2023年7月26日星期三

战争与责任对谈(下):作为战争的旁观者,我们能做些什么?

袁源x林垚 战争与责任对谈(下):作为战争的旁观者,我们能做些什么?

原文链接:https://theinitium.com/article/20230720-opinion-interview-yuanyuan-linyao-war-2/

端传媒记者 苗硕 符雨欣 发自新加坡2023-07-20


面对俄乌战争的持续,当联合国无法在国际法框架下进行干预时,其他愿意支援的国家可以做些什么,我们应当怎样评判它们的行为?

当我们身处战争的范围之外,围观这场战争时,又是否有自己可以尽到的责任?

在端传媒与战争伦理研究者袁源、政治哲学学者林垚的访谈中,我们谈到不同的角色与位态(positionality)面对俄乌战争时的三重责任:处于战争国家中的民众该负什么责任?国际秩序的维护者有什么责任?反战与旁观者有什么责任?

在访谈的上篇,两位学者谈到在一个缺乏合法性的政权下,普通民众是否应该对战争的发动负有责任,又能如何负责。而在访谈的下篇,我们会继续探讨另外两个角色在面对战争时的责任。

对国际社会来说,当联合国的框架失效时,各个国家如何衡量自己的利益与责任做出不同的行动,道德的考量与现实的考量是分开的吗?而对于什么是正义的战争,基于各自历史背景又有怎样的不同看法?

对个人旁观者来说,用什么样的和平立场来面对战争是比较合理而自洽的?并非完全不能理解左翼,但批判北约东扩的左翼论述为何有自相矛盾之处?而在批判左翼的同时,我们又会否落入另一种危险,即忽视了合法政体在对外关系上的劣迹?左与右的思维同时面临哪些陷阱,局限了人们对战争伦理的讨论?知识份子在关于战争的公共讨论中,是否比普通人有更多的义务去辨明是非?

讨论责任,并非怪罪,而是思考怎样的正义应该被主张,而责任可以如何指向行动与改变。

以下为访谈的下篇。

四、国际秩序与他国责任

端传媒:如果再回到一个更基本的问题,就是当战争发生并进行一段时间之后,人们很天然地就会问,不管它之前理由是怎么样的,是不是联合国对干预它就没有办法?它什么都不能做?为什么说在现有的联合国的法律框架之内,对俄乌战争没办法进行干预呢?

练习任务:
A: 在这篇战争与责任访谈节选中,两位受访学者分别是什么身份?
B: 请照原样抄录这篇战争与责任访谈节选中的一段:从含有“在端传媒与战争伦理研究者袁源”的文字开始,到“讨论责任,并非怪罪,而是思考怎样的正义应该被主张,而责任可以如何指向行动与改变。”为止。

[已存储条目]
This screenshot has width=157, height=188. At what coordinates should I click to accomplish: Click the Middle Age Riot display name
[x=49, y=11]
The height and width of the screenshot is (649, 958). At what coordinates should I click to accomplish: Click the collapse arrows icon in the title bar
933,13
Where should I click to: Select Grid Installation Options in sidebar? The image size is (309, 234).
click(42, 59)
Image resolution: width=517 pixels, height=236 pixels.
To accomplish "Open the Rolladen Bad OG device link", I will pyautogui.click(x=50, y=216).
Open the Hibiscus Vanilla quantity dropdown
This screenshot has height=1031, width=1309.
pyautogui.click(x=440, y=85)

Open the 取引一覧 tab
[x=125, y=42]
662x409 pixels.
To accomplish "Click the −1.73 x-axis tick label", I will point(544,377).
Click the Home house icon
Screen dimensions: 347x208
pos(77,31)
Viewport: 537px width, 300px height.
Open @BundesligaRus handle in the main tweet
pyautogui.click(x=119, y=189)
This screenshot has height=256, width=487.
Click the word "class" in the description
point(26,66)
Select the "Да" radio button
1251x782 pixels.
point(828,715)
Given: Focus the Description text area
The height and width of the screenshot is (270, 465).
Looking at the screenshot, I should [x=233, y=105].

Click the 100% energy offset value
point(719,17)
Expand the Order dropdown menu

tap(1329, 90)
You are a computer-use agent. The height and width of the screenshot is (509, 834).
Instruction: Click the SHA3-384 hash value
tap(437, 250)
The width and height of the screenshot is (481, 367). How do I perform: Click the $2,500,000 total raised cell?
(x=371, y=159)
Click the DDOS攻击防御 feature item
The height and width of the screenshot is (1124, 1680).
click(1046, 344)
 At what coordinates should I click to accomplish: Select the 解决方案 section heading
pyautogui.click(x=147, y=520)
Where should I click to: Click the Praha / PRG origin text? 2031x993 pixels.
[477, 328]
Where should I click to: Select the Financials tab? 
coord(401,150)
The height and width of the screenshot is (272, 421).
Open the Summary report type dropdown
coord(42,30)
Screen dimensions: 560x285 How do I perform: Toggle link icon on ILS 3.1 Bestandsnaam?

参考答案:
A: 袁源是战争伦理研究者,林垚是政治哲学学者。

B:
在端传媒与战争伦理研究者袁源、政治哲学学者林垚的访谈中,我们谈到不同的角色与位态(positionality)面对俄乌战争时的三重责任:处于战争国家中的民众该负什么责任?国际秩序的维护者有什么责任?反战与旁观者有什么责任?

在访谈的上篇,两位学者谈到在一个缺乏合法性的政权下,普通民众是否应该对战争的发动负有责任,又能如何负责。而在访谈的下篇,我们会继续探讨另外两个角色在面对战争时的责任。

对国际社会来说,当联合国的框架失效时,各个国家如何衡量自己的利益与责任做出不同的行动,道德的考量与现实的考量是分开的吗?而对于什么是正义的战争,基于各自历史背景又有怎样的不同看法?

对个人旁观者来说,用什么样的和平立场来面对战争是比较合理而自洽的?并非完全不能理解左翼,但批判北约东扩的左翼论述为何有自相矛盾之处?而在批判左翼的同时,我们又会否落入另一种危险,即忽视了合法政体在对外关系上的劣迹?左与右的思维同时面临哪些陷阱,局限了人们对战争伦理的讨论?知识份子在关于战争的公共讨论中,是否比普通人有更多的义务去辨明是非?

讨论责任,并非怪罪,而是思考怎样的正义应该被主张,而责任可以如何指向行动与改变。